はじめてアルバイト代をはたいて買ったのが、パーカー(Parker)のボールペンのソネットです。
パーカーのボールペンを持ったときに感じたことは、ペン軸に適度な重みがあったこと。
この重心のバランスが、書き心地にも関係しているのだなと思いました。
一方で、惜しく感じたのは、軸のなかにあった純正のペン芯で、書き味は決して悪くないのですが、
ロットや製造年の関係なのか、時折、書き出しで掠れることがあり、そこから最適なボールペン芯探しがはじまりました。
これまでに試したボールペン芯についてそれぞれ語ってみます。
①Parkerの油性リフィル(M 中字 1.0mm)

最初に軸に入っていたのが、パーカーの純正のペン芯になります。
油性タイプで、ペンの太さもM(中字)でメモを取るにはいいのですが、手帳などに細かく書き込むには難しいところがありました。
せっかくいいペン軸を使っているので、しばらくして、もう少し滑らかなペン芯はないものかと探しはじめることに。
ここで気が付いたことは、パーカーで使えるボールペン芯は「G2規格」と呼ばれるもので、ボールペンの国際的なスタンダードに準拠しているということでした。
つまり、パーカー社製のボールペンは、他社のボールペンインクと互換性があり、他社インクに乗り換えるのも簡単だということです。
リフィルの世界標準になった「G2」規格は、パーカーが由来

ボールペンのペンの替え芯のことを「リフィル」と言います。
筆記具としてパーカーの歴史はとくに長く、人気モデルになったjotter(ジョッター)をはじめ、当時から高級筆記具としてメジャーな位置を占めていました。
筆記具で有名な海外メーカーといえば、モンブラン、ペリカン、カヴェコ、ステッドラー、ファーバーカステル、シュミットなどがありますが、
パーカーのボールペンは、各社のなかでも特に早い時期に欧米圏で広まったので、筆記メーカー各社はこぞってパーカーと同じ規格でリフィルを作るようになります。

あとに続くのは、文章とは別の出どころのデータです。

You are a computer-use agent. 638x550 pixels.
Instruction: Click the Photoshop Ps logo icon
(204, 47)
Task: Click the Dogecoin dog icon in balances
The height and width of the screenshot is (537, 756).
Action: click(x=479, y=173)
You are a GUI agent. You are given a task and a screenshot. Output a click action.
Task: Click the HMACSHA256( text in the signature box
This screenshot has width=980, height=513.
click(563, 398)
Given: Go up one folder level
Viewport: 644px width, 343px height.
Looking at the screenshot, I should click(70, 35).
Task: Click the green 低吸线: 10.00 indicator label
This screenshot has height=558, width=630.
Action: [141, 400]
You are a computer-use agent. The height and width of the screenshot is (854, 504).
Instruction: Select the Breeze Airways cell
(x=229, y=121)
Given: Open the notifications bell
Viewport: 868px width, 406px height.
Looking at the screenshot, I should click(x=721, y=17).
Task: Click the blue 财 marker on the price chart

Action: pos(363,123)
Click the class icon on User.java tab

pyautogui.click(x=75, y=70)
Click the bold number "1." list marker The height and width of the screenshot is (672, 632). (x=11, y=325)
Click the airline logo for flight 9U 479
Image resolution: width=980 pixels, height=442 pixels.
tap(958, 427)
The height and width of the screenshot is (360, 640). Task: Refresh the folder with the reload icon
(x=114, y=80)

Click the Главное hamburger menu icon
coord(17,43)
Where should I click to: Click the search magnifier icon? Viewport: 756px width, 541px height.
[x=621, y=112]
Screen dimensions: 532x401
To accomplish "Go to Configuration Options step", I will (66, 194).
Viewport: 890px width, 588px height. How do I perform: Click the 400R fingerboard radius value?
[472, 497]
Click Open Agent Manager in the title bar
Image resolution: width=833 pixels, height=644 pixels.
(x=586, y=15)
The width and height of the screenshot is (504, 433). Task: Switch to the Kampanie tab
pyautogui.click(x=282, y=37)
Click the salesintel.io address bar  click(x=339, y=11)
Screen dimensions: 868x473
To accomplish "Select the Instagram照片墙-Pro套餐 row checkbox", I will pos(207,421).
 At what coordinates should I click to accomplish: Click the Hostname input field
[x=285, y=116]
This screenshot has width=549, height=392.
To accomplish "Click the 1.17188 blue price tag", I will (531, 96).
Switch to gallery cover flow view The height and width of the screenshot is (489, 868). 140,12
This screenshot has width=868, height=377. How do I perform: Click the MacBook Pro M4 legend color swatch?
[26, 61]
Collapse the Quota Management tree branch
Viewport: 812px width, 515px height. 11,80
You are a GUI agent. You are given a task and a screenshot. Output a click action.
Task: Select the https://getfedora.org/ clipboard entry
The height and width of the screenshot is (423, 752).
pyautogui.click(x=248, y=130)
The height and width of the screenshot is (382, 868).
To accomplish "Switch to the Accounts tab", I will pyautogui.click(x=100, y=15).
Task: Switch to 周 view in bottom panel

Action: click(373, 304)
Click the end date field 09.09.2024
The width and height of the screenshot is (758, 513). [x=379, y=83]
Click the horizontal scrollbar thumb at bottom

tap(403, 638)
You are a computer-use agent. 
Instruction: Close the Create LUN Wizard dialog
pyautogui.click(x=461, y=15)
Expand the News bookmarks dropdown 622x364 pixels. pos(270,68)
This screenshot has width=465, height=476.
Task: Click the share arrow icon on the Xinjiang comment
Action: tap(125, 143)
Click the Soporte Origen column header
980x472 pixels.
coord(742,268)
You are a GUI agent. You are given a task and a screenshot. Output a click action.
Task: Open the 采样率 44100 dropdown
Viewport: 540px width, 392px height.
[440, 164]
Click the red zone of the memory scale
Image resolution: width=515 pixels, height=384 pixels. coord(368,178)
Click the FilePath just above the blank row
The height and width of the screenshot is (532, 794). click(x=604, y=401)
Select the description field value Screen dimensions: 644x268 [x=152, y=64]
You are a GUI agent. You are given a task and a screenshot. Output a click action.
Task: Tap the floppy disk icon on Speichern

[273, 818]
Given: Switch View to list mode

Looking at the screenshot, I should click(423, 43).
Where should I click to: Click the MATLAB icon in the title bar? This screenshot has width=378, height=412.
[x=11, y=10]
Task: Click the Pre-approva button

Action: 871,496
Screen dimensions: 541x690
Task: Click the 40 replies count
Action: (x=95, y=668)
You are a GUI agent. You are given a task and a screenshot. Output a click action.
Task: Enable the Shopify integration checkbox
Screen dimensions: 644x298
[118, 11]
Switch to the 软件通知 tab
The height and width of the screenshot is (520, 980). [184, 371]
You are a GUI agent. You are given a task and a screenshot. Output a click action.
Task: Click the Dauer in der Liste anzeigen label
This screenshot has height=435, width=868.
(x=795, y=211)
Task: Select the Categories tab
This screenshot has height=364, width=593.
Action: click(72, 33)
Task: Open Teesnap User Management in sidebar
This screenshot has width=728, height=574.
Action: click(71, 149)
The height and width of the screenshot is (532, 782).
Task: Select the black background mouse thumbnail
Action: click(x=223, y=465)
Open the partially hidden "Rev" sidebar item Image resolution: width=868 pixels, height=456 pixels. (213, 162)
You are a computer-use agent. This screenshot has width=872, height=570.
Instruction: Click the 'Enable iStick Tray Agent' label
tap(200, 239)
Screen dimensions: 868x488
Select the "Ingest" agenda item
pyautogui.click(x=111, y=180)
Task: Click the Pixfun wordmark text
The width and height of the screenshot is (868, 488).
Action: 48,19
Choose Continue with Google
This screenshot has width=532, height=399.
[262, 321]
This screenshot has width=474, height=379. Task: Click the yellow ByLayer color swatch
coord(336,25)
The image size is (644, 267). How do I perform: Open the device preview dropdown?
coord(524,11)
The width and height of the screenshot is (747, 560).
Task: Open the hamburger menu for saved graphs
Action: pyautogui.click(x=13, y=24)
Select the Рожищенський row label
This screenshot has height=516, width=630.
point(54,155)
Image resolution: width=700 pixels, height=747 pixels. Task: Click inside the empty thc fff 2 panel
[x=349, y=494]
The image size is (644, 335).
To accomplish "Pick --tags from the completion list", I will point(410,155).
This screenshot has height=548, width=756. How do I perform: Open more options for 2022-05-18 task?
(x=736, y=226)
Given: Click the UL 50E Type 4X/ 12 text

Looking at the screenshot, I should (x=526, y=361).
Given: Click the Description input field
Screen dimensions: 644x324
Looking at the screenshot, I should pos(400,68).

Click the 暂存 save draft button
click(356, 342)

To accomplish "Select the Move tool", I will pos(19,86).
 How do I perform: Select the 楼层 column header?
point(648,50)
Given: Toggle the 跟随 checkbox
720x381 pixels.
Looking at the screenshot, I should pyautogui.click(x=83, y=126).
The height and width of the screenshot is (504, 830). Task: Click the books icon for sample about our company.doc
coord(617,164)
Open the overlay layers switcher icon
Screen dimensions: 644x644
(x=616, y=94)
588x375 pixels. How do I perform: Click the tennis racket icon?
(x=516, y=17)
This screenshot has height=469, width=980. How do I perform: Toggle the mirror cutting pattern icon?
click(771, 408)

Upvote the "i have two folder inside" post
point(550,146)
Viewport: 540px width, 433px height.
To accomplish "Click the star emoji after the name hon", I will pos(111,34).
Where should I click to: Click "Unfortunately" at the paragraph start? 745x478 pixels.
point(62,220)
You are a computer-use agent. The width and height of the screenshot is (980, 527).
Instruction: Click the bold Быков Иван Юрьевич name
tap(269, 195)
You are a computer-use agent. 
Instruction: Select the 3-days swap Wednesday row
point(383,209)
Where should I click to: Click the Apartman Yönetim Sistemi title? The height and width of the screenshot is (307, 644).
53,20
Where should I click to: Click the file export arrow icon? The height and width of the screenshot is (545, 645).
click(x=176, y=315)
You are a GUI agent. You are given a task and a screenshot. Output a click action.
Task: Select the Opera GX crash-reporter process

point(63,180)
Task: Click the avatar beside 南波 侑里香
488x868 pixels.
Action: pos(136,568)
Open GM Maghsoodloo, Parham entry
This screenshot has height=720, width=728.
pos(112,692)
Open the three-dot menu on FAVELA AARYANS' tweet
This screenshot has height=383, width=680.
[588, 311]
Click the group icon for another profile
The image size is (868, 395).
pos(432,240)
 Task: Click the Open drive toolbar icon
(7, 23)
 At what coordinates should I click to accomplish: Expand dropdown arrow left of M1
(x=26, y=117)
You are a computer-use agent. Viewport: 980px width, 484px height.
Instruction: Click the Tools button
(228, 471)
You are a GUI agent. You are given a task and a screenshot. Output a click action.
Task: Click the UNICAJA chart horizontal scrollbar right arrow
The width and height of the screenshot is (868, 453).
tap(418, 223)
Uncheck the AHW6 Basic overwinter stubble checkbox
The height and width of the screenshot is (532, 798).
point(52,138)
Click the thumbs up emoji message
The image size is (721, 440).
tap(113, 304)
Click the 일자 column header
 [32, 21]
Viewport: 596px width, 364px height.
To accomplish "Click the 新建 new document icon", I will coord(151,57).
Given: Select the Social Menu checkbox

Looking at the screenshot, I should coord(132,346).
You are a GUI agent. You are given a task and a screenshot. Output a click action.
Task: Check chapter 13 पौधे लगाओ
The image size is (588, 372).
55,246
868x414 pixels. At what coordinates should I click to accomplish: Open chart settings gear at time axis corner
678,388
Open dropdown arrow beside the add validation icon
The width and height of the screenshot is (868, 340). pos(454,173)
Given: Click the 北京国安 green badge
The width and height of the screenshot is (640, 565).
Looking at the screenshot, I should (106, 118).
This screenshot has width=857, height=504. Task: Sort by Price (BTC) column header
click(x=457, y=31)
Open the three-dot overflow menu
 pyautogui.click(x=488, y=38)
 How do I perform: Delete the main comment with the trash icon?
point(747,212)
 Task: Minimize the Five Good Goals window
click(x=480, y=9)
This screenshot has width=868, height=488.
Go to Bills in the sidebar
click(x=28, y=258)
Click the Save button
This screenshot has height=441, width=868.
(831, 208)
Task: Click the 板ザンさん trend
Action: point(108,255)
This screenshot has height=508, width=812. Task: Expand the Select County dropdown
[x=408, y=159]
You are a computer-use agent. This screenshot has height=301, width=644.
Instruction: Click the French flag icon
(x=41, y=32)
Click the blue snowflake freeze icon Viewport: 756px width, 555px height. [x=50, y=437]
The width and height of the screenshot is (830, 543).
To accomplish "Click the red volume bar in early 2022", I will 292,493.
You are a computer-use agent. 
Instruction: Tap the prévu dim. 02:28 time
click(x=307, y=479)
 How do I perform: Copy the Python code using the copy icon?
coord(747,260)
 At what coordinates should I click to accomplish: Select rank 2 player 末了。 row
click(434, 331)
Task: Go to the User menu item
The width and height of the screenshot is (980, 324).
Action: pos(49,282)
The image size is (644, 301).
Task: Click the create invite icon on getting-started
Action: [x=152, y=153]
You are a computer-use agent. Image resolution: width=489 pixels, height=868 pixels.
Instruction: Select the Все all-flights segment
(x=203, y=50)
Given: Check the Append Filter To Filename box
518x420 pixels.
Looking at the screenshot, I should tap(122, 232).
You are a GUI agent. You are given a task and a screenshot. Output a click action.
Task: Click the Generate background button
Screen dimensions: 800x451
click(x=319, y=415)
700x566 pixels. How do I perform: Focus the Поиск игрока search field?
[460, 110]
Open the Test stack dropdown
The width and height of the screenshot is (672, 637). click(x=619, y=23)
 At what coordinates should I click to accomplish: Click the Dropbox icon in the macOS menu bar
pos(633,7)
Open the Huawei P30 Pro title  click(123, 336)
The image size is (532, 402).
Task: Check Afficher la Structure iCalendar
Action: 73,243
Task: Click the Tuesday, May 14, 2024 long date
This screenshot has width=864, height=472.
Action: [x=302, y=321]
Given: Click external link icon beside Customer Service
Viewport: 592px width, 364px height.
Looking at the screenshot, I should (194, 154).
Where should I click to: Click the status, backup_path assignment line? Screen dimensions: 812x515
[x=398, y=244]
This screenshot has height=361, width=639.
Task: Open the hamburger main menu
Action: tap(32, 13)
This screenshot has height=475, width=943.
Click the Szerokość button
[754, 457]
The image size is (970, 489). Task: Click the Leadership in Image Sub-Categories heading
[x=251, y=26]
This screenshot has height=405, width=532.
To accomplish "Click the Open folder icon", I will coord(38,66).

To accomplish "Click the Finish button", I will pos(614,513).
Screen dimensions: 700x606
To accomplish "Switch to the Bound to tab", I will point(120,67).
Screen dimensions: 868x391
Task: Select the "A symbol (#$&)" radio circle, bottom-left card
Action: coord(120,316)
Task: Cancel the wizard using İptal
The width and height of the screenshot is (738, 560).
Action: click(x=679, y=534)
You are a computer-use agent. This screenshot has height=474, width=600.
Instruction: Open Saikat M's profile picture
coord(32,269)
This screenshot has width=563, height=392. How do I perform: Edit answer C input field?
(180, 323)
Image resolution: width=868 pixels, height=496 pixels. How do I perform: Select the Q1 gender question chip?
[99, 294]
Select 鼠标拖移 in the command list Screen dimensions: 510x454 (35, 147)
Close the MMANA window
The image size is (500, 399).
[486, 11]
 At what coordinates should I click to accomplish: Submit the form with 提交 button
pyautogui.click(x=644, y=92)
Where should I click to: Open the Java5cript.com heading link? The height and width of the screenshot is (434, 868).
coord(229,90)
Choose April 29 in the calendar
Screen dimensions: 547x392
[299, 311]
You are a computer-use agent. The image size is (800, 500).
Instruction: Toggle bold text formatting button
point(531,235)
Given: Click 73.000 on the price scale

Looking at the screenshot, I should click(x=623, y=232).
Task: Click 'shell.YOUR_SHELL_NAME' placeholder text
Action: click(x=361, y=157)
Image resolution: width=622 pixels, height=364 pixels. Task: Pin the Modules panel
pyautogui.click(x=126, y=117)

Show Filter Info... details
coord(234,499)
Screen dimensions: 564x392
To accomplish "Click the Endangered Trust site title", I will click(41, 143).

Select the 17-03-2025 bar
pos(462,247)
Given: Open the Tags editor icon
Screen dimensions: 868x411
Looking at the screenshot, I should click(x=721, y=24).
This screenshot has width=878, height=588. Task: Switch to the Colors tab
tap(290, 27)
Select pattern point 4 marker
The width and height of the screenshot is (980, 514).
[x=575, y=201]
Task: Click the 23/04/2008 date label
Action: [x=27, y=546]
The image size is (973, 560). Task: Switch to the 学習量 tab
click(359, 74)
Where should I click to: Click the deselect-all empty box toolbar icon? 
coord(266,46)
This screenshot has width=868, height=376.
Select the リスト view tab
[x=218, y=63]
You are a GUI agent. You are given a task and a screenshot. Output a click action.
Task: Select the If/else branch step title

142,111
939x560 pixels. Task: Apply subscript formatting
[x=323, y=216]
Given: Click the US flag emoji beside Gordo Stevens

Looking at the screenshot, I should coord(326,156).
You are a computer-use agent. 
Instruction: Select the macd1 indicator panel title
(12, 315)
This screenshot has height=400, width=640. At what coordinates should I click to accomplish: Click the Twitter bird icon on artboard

結果的にパーカータイプのものがボールペン芯のスタンダードとして席巻したため、国際規格のスタンダードになり、「G2」リフィルはもっとも互換性の高い規格のペン芯となります。
ちなみに「G2」とは、油性ボールペンのJISの規格上の名称であり、他に有名なJIS規格のタイプでは「D型」(細身で多機能ペンなど、国産のパイロット、セーラー、プラチナ、三菱鉛筆などで使われている。4C互換とも。)があります。
「G2」の特徴としては、インクのタンク容量が多いため、
・筆記距離が長い(長持ちしやすい)
・油性、ゲルインキなどリフィルの選択肢が豊富
・世界で最も販売数の多いリフィルタイプ
となり、ボールペン選びで迷ったら「G2」リフィルが使えるものを選んでおくと安心。

Parkerは、すべてのG2リフィルのモデルとなったメーカーなので、ほとんどの主要メーカーのG2リフィルを使うことができ、他社製インクも気軽に試せるのがポイントです。
そんなわけで、G2リフィルのなかから、とくに使いやすいペン芯を探し始めました。
当時のブログサイトなどを巡回しているうちに、どうも伊東屋のロメオ(ROMEO)の書き心地が異様にスムースだという噂を聞きつけて、試してみることにしました。
②伊東屋 ROMEO No.3(油性1mm)

国内の老舗文具店として有名な伊東屋の「ROMEO」シリーズは、1914年(大正三年)に発売された伊東屋のオリジナル万年筆が由来となった看板商品。
2004年に伊東屋百周年を記念して作られたのが「ROMEO No.2」で復刻版の万年筆になります。
そして現代版として新たにラインナップし定番化されたのが「ROMEO No.3」のナンバリングになります。
このROMEOのNo.3のボールペンリフィルの書き心地が異様に滑らかで、優秀なボールペンインクだと当時、話題になっていました。
実際に手に入れて使ってみると、書き出しの掠れが一切なく、インクフローが非常に良好だということが分かりました。
書き味で言うと、ぬらぬらとした書き味で、惜しみなくインクが出てくるので、とてもリッチな書き心地がします。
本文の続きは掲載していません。